How the New Points System Works
Instead of facing financial penalties straight away, taxpayers who miss a deadline will receive a penalty point. This means that a one-off mistake, such as submitting a quarterly update or tax return late, will not result in an immediate fine. Financial penalties will only be applied if deadlines are repeatedly missed.
HMRC explains: "When you reach a penalty points threshold, you’ll get a financial penalty." For those registered for VAT, penalty points for Income Tax Self Assessment are separate from VAT points, ensuring clarity across different tax obligations.
The 24-Month Rule and Compliance Period
A key feature of the new system is the 24-month rule. If a taxpayer has not reached the penalty point threshold, HMRC will automatically remove individual penalty points after 24 months.
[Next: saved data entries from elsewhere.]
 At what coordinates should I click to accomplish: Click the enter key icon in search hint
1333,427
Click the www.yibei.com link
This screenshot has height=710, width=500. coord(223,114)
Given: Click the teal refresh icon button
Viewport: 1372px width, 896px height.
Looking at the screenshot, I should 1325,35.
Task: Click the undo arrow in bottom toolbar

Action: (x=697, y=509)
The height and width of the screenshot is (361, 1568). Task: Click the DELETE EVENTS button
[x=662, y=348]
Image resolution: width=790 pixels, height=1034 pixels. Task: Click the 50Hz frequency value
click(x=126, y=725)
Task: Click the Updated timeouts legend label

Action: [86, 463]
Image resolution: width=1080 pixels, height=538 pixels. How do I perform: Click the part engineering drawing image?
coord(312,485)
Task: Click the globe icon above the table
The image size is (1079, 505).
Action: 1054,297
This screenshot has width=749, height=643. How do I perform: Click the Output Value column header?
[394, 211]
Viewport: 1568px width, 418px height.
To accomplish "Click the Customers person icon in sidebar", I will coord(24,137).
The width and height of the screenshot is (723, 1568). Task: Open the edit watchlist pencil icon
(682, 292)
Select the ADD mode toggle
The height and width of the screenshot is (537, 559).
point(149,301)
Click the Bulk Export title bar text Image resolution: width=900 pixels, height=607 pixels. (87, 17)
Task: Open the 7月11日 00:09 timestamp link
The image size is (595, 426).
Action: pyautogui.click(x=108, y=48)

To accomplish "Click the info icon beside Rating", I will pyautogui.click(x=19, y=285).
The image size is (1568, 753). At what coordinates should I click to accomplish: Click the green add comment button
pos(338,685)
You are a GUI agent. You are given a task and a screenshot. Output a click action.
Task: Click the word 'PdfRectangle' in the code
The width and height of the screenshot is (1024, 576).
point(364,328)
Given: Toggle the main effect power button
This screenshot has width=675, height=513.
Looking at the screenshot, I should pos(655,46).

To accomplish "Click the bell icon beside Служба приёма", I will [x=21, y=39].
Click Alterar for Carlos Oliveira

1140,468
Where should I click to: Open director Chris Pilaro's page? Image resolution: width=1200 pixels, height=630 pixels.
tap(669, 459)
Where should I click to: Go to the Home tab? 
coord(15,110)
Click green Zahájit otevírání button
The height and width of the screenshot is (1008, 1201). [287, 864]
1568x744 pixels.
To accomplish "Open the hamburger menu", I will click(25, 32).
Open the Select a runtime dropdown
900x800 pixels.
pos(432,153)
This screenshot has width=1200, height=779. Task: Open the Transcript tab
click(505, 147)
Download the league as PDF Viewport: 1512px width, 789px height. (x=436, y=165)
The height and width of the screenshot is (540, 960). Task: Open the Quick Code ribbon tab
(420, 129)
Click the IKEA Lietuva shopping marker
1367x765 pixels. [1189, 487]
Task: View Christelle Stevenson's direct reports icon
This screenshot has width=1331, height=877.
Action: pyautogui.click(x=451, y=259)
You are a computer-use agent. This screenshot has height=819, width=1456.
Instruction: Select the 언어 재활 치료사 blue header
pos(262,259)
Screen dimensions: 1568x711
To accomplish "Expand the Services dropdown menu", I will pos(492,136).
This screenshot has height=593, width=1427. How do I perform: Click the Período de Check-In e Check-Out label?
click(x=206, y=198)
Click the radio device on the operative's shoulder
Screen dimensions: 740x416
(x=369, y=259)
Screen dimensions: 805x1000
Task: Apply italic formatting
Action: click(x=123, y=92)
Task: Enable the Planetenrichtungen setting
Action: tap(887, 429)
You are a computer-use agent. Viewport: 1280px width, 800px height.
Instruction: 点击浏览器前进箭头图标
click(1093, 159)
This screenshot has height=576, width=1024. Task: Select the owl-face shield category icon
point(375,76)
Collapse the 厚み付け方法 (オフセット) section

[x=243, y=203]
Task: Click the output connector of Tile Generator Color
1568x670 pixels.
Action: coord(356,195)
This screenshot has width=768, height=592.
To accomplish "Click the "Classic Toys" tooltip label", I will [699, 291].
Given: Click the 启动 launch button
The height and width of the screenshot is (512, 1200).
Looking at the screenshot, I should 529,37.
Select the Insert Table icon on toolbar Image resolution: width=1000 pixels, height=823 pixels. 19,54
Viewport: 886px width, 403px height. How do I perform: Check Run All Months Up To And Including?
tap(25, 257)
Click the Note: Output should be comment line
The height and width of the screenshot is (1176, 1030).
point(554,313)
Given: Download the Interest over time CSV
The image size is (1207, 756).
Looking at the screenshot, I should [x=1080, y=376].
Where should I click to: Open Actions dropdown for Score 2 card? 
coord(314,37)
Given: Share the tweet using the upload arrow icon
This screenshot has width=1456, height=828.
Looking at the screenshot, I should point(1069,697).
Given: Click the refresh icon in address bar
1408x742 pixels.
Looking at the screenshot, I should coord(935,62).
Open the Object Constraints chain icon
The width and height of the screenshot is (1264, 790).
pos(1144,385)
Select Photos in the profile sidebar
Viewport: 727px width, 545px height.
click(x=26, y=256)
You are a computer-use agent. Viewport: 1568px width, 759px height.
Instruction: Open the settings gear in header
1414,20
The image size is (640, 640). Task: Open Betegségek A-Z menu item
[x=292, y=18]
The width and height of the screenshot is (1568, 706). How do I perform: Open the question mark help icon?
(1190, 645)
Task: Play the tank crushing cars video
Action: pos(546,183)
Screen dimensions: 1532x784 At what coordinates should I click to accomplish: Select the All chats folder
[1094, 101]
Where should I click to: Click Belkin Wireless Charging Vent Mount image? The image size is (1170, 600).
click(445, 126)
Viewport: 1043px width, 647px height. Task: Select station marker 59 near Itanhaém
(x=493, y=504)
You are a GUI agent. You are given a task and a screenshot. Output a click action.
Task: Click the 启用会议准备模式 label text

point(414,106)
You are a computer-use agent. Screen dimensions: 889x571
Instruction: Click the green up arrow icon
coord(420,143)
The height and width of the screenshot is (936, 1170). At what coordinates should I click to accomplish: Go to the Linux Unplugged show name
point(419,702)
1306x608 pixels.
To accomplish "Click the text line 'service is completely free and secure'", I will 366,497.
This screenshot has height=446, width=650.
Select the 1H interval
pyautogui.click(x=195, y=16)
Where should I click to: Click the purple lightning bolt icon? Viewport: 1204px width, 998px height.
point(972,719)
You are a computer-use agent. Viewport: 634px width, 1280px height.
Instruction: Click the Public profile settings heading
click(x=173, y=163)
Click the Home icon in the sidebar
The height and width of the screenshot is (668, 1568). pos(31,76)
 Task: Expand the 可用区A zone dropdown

However, if the threshold is reached, action is required to reset points to zero.
This involves completing a period of compliance. For volunteers in the Making Tax Digital for Income Tax scheme, a 24-month compliance period is necessary, requiring the submission of the next two tax returns on time. Importantly, quarterly updates are not considered during this compliance period for volunteers.
Implications for Households and Volunteers
The changes mean that many people who miss just one deadline will avoid fines, receiving only a penalty point instead. This aims to reduce financial stress for households while encouraging better compliance over time. Additionally, volunteers using Making Tax Digital for Income Tax will face no late submission penalties for missing quarterly update deadlines, further supporting participation in the digital tax initiative.
HMRC emphasizes that this system is designed to be fairer, focusing on habitual non-compliance rather than punishing occasional lapses. As the new rules take effect, UK households can expect a more gradual approach to tax enforcement, with the 24-month rule providing a clear path to resetting penalty points and maintaining good standing.